(Input data)

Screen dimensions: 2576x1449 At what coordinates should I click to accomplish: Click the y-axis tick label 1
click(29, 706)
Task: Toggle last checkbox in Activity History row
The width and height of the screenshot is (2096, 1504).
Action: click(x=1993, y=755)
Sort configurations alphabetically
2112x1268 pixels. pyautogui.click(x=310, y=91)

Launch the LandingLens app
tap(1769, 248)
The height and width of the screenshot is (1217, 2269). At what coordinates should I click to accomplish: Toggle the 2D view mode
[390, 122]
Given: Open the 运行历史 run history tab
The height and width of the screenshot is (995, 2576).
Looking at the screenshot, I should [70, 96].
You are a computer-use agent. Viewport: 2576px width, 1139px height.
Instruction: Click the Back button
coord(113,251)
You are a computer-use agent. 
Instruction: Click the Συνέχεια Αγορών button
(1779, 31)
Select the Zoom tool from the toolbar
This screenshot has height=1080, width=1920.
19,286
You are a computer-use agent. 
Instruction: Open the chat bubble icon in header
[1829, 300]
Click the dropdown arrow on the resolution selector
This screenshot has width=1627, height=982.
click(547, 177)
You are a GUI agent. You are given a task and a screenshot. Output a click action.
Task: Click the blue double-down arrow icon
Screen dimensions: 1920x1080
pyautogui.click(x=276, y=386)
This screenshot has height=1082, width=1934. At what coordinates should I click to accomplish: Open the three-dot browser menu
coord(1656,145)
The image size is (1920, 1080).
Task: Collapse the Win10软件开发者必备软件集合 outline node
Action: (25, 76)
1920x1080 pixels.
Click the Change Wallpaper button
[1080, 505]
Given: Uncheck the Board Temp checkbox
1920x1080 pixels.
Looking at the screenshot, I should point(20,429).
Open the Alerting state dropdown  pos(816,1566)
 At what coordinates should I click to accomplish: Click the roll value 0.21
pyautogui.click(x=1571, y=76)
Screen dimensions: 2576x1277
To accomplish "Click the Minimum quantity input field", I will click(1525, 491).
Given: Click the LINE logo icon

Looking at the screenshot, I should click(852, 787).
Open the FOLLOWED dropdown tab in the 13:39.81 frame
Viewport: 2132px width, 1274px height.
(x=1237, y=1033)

(What to do) Copy out each line in the listing that has the word "checkbox".

(Exercise result)
Task: Toggle last checkbox in Activity History row
Given: Uncheck the Board Temp checkbox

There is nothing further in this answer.